John Redwood Comment

Rate cuts will damage Sterling if spending is not reduced

December 2nd, 2008

On Monday the slide in sterling speeded up, with the pound having its worst day since the collapse following sterling’s troubled times within the Exchange Rate Mechanism in the early 1990s. This is no surprise. We have been recommending investors to avoid sterling assets all year.

The Monetary Policy Committee of the Bank of England turns out to be as ill-judged as the ERM. The ERM led to inflation first, then recession, by forcing the country to take interest rates which were too low, followed by rates that were too high. The Monetary Policy Committee has done exactly the same thing, without the excuse that they are on autopilot determined by the value of the currency. They have resolutely steered the vehicle by looking in the rear view mirror. They are now about to make their third big error, of setting rates too low for the extent of government borrowing and the fears in the international community about the UK’s financial situation. They left lowering rates too late, helping push us into a bad recession. Now they are taking undue risks, because of the fiscal expansion. Fear of low rates is one of the factors behind the sterling collapse, because investors think the UK is still borrowing too much.

The truth is that both the UK and the US have to cut living standards. For years both these economies have been living well beyond their means, thanks to easy access to credit from the strong exporting nations and commodity producers who were generating big surpluses. It has been possible for both the great Anglo Saxon democracies to run large balance of payments deficits, large government deficits and large deficits in the personal sector. People and governments have spent too much and borrowed to do so.

Now the world’s markets are saying enough is enough. Living standards in both the public and private sector have to be brought down. The private sector has to sell more abroad and consume less at home. The government sector has to get closer to just spending what it can collect in taxes.

The problem is that whilst the recession will force the private sector to contract, there is currently no mechanism to make the public sector take some of the pain.

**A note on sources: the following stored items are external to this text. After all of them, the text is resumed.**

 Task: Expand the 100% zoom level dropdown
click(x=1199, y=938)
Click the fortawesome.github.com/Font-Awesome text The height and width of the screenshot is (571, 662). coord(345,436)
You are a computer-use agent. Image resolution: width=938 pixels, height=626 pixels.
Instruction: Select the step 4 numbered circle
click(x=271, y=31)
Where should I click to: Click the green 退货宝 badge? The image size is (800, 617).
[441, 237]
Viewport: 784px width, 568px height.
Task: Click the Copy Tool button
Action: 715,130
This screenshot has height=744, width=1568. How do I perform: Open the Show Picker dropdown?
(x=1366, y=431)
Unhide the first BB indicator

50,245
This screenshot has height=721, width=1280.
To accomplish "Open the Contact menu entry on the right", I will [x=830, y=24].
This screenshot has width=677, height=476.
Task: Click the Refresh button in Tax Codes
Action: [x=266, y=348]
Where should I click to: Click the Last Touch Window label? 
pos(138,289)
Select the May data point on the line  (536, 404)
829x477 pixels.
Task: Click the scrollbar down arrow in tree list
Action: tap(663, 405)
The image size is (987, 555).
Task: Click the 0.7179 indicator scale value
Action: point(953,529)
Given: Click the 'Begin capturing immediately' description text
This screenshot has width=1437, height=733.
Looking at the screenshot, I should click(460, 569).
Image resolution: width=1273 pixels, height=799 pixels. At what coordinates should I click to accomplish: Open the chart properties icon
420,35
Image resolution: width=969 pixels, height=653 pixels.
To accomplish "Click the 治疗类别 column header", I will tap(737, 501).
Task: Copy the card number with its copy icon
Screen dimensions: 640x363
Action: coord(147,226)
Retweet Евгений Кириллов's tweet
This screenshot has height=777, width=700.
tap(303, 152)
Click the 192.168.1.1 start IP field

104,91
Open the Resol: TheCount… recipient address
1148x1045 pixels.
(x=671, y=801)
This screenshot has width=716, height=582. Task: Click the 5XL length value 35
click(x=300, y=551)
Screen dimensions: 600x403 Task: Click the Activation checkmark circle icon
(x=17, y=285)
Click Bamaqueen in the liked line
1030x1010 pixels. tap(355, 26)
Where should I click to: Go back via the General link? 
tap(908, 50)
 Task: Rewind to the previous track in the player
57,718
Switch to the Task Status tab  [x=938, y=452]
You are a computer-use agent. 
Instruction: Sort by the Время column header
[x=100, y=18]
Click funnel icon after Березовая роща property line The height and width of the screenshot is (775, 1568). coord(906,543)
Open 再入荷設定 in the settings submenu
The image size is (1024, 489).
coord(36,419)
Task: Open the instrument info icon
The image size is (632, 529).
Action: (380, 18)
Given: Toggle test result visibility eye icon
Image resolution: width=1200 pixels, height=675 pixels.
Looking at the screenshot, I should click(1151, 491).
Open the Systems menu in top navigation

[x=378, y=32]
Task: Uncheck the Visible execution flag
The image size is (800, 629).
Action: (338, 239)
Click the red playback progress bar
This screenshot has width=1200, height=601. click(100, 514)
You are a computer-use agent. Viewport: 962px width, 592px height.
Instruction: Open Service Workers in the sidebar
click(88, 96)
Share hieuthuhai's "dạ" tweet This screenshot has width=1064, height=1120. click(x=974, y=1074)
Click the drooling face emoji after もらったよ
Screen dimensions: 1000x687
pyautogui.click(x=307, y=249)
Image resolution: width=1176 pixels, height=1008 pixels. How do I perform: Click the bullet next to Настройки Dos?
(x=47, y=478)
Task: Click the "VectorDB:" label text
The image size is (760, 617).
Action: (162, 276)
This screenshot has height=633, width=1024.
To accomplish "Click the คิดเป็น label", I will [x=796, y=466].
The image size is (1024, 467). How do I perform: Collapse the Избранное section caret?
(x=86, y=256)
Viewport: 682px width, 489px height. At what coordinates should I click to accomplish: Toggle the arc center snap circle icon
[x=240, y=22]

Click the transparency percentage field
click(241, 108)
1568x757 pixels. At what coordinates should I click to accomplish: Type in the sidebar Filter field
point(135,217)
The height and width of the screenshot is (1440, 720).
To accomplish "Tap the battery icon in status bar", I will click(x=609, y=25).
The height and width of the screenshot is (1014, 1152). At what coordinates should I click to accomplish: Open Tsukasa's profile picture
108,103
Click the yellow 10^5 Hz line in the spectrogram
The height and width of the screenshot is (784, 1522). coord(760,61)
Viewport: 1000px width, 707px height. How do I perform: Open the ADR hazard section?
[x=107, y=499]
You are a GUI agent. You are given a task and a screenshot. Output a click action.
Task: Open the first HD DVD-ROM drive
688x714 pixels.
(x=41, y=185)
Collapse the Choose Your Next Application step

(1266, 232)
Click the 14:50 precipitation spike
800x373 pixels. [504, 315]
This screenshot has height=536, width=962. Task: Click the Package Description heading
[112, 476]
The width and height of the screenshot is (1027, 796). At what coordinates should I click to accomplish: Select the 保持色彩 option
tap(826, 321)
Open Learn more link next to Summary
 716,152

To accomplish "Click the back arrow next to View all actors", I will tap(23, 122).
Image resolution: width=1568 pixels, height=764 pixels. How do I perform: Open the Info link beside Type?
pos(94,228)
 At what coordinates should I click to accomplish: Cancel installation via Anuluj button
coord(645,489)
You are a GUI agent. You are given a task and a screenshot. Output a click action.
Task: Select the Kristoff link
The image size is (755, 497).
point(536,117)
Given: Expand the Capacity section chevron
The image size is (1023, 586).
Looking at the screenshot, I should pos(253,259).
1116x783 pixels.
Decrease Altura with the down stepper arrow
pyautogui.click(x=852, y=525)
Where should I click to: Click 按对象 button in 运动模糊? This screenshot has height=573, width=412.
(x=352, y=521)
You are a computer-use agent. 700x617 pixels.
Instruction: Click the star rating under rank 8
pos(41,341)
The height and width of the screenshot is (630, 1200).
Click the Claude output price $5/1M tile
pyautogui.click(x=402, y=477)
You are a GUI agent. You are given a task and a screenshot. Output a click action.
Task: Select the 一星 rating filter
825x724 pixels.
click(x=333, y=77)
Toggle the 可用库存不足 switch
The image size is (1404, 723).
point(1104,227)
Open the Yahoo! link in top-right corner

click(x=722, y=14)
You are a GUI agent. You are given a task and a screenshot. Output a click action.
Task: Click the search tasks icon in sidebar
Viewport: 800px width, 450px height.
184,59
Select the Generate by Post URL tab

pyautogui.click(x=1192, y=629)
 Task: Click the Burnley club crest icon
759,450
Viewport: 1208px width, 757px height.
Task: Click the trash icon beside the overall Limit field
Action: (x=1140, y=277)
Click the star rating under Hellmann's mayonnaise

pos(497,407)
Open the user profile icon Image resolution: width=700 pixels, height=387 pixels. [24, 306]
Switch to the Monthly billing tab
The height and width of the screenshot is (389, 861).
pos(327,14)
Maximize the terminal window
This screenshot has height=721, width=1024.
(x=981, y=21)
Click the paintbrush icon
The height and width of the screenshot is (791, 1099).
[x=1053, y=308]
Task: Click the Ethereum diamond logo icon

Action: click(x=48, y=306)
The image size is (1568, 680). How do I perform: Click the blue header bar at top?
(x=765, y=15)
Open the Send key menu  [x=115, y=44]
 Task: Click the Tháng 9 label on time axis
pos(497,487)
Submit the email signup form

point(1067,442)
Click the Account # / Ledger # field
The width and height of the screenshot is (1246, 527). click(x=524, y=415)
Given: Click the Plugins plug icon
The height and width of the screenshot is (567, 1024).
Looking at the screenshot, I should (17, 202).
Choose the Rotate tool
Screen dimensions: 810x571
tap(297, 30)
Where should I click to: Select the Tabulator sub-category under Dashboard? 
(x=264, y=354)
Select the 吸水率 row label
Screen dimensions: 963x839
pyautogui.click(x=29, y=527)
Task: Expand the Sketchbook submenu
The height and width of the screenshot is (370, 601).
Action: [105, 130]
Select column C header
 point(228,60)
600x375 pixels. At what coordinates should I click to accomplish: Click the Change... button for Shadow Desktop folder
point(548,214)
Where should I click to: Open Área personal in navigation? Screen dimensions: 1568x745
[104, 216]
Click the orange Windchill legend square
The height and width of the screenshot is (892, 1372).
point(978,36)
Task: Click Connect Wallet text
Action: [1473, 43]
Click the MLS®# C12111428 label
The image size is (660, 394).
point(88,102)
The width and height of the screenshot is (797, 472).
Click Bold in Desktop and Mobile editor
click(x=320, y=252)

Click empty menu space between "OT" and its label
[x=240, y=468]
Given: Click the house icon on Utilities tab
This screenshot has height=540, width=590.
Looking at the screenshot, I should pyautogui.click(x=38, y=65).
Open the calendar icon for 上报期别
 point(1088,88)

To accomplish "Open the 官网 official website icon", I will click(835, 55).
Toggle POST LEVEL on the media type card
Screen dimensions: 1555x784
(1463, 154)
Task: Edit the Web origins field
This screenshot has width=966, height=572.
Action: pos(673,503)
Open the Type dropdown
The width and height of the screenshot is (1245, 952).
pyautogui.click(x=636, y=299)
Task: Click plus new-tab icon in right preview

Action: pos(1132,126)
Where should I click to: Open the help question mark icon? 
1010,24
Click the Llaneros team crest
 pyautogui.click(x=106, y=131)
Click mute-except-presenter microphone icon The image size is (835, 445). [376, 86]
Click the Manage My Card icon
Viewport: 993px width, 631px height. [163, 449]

The outgoing President, Mr Bush, is a high spender who sees no need to rein in spending at the end of a long period of overspending. The incoming President, Mr Obama, was elected to spend more. The Prime Minister in the UK thinks spending and borrowing more is the right thing to do in the circumstances, and is busily trying to bail out chunks of the private sector which would otherwise have to adjust more quickly to the painful reality that we have been living beyond our means.

On both sides of the Atlantic the authorities have made the decision that most manufacturing will simply have to contract, shedding jobs, closing factories, putting people onto three or four day weeks to slash pay. Meanwhile they have perversely decided to feather bed the bankers, who are arguably more inefficient and much more highly paid than the manufacturers. Both administrations have poured money into banks which should have been told to raise their own capital by reining in their expenditures. The authorities should have given them temporary loans, not permanent capital. I see no reason why taxpayers should pay bankers bonuses in these conditions, when the finance industry needs to get its pay down quickly to sort itself out.

This week has seen bad figures from the UK’s Purchasing Managers Survey, pointing both manufacturing and service sectors into a bad recession. Confirmation has come that the US is in recession and has been there all year. The authorities are now beginning to accept on both sides of the Atlantic that the Paulson and Brown packages have not so far unfrozen bank credit. In the UK many companies are reporting withdrawal of bank facilities or big increases in charges and interest rates. We continue to advise a cautious approach to investment, with high cash positions, avoiding sterling based assets. There are opportunities on bad days to buy Asian assets at better prices, even though these too are adversely affected by the stresses in the US economy.